Кузен смотрел на нее со своим обычным ленивым безразличием.
– Ты хочешь, чтобы я повторил всеобщие сплетни?
– Совершенно верно – если они касаются моего брата.
– Он вряд ли поблагодарит меня. – Майлз прислонился к стене и пожал плечами. – Понимаешь, Эл, в этом нет на самом деле ничего скандального, так что выбрось из головы. Может быть, это и опрометчиво, но ему по карману.
– Что по карману? – спросила она.
По правде говоря, Люк вызывал у нее беспокойство. Раньше в его облике иногда можно было увидеть радость жизни. Теперь он проводил долгие часы в задумчивости у себя в кабинете или уходил из дома. Хотя их мать не говорила об этом, но Элизабет знала, что и она тоже не одобряет его отсутствия по ночам и его развлечений.
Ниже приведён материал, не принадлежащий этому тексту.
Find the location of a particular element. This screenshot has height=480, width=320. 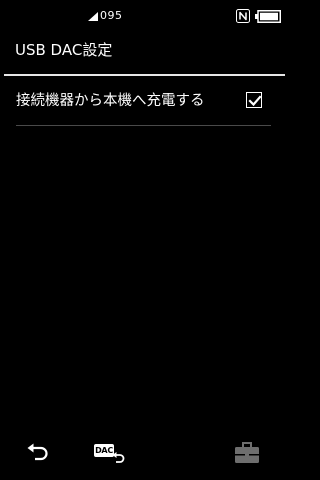

dac-button: DAC is located at coordinates (110, 455).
– Люк снимет с меня голову, если я расскажу тебе. Понимаешь, существует джентльменский кодекс.
– Кодекс? – повторила она, фыркнув, что могло показаться неприличным для леди. – Разве не ты тот джентльмен, который засунул лягушку мне в постель?
– Мне было десять лет.
Но он рассмеялся.
На самом деле, решила Элизабет, когда он вот так смеется, то действительно выглядит красавцем. Очень хороши его темно-каштановые волосы и глаза, такие светло-карие, что кажутся почти золотистыми. Их уже нельзя назвать неопределенными, как она считала когда-то. Быть может, хихикающие юные простушки не так уж и глупы. Несмотря на его досадную склонность казаться нарочито бестолковым и неустанно дразнить ее, он обладает определенным шармом. В детстве это очень пригождалось им. Его умные объяснения не один раз спасали их от серьезных неприятностей.
Она сказала язвительно:
– Люк может снять голову и с меня за то, что я сую нос в его деланно я все равно спрашиваю. Так скажи мне, что он такое сделал? Что ему по карману, но чего ему не следовало делать?
– Поставил двадцать тысяч в пари на одну взятку из двух карт.
Элизабет заморгала.
– Двадцать тысяч?!
Огромная сумма. Она не была посвящена в денежные дела брата, но это не имело значения. Двадцать тысяч – значительная сумма.
Майлз бросил на нее презрительный взгляд.